WORK INSTRUCTION 1 —
Answer these questions from the excerpt on immigration court hearings:
(a) In what year was the UCLA study of immigration cases carried out?
(b) Agents of which agency might raid a business where a migrant works?
(c) How much more likely were migrants allowed to wait in the United States to find a lawyer than asylum-seekers forced to remain in Mexico?
WORK INSTRUCTION 2 — Translate this sentence from the excerpt on immigration court hearings into Spanish: "That could mean if a migrant is stopped for a speeding ticket, or a business they are working in gets raided by U.S. Immigration and Customs Enforcement agents, then they could be picked up and deported immediately."
WORK INSTRUCTION 3 — Please write the next part of the excerpt on immigration court hearings, starting after its final sentence.

PAGE EXTRACT —
If they don’t appear in court, they all face the possibility that they could be ordered deported.
“If individuals do not show up for their hearing immigration judges can, and often do, enter an in-absentia removal order, which means that the individual has been ordered deported even though they aren’t physically in the courtroom and that deportation order will essentially hang over that person’s head until they resolve it,” said Kocher, the TRAC researcher.
That could mean if a migrant is stopped for a speeding ticket, or a business they are working in gets raided by U.S. Immigration and Customs Enforcement agents, then they could be picked up and deported immediately.
“This is a very personal and very scary experience for a lot of people to go through and people are forced into a situation where they feel they have to make really consequential and very difficult decisions,” Kocher said.
He added that a 2015 UCLA study of immigration cases found “having an immigration attorney is one of the best, if not the best, predictor in terms of case outcomes.”
Immigration lawyers help migrants weave pertinent legal details about their cases, and the TRAC study shows help them have a greater chance of winning permanent parole.
“It’s very difficult to make that case in court if one doesn’t have an attorney because immigration law is incredibly complicated. It’s very nuanced,” Kocher said.
TRAC also found migrants who are allowed to wait in the United States were over seven times more likely to find a lawyer to represent them than asylum-seekers forced to remain in Mexico.

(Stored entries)
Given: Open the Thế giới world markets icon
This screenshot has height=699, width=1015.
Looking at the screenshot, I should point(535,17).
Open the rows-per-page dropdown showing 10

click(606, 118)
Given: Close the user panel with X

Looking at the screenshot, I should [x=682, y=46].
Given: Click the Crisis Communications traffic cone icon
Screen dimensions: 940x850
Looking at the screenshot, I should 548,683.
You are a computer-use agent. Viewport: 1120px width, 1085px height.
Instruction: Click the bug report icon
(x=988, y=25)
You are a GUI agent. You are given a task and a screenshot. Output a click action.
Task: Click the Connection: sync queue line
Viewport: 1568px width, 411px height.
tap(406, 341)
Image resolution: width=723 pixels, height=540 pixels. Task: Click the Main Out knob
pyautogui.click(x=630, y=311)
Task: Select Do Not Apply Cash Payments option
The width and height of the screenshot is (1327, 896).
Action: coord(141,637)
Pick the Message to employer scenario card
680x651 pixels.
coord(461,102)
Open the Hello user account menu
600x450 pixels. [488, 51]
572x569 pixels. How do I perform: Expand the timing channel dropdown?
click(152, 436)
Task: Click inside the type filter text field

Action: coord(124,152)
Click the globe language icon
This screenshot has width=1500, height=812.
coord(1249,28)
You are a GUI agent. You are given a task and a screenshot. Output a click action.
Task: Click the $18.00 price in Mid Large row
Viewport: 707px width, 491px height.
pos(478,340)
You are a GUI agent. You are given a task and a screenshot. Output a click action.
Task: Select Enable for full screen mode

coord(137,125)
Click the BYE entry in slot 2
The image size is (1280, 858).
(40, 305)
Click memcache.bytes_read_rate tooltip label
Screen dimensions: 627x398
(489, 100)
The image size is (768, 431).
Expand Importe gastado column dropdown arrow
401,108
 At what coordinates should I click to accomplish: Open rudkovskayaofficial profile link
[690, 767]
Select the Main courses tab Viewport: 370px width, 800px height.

EXPECTED ANSWER 1 —
(a) 2015
(b) U.S. Immigration and Customs Enforcement
(c) Over seven times more likely

EXPECTED ANSWER 2 — Eso podría significar que, si a un migrante lo detienen por una multa por exceso de velocidad, o si agentes del Servicio de Inmigración y Control de Aduanas de EE. UU. hacen una redada en el negocio donde trabaja, podría ser arrestado y deportado de inmediato.

EXPECTED ANSWER 3 —
Charlene D’Cruz, a lawyer with the nonprofit organization Lawyers for Good Government, has worked with asylum-seekers in northern Mexico since 2019 and tried to help pair Carolina with a pro-bono lawyer when they arrived in Houston. Her organization enlists a network of immigration lawyers throughout the country who offer their services for free to help asylum-seekers.
But even with D’Cruz’s help, Carolina said she didn’t understand the questions the lawyers asked her, and she isn’t sure what is required of her. Furthermore, she has been required to submit all court documents translated into English by certified translators and multiple copies, which she says is expensive and difficult, especially as she tries to get paperwork from police in Honduras.
Carolina, who was involved in politics in Honduras, says she has statements from the police in Honduras but says that paperwork hasn’t been accepted by U.S. immigration courts. She says the paperwork shows the threat her family would be in if they return.
She worries that without that supporting paperwork that her case won’t hold up and she and Emily and Jose could be deported.
“What would then happen to Isabella?” she asks.
To show up for court, or not?
The last time Border Report visited Carolina and her family on Sept. 2, she appeared much happier and better adjusted to life in America.
They have moved and are now in their own two-bedroom apartment. They have a kitchen table, king-sized bed, dresser, nightstand, walk-in closet and several kitchen amenities.
Emily, now 4, is much taller, always smiling and can count, somewhat, in English. She attends a nearby preschool that Carolina walks her to every morning and picks her up from every afternoon with baby Isabella in tow.
All children in the United States are entitled to an education, regardless of their immigration status.
Carolina also receives food stamps for Isabella, their U.S.-born daughter.
Carolina says she is no longer afraid to venture out. She walks to the supermarket and the park with her daughters. And enjoys cooking in their larger apartment.
“We are very happy and thanks to God,” she said in Spanish.
Her father died in June in Honduras and she was unable to return for the funeral. She still misses her mother and brother in Honduras. But, she is beginning to assimilate into American society and has made some friends.
As to whether they will attend court — it is a decision she has yet to make.
“It is a decision that is very difficult,” she said, adding “we will see.”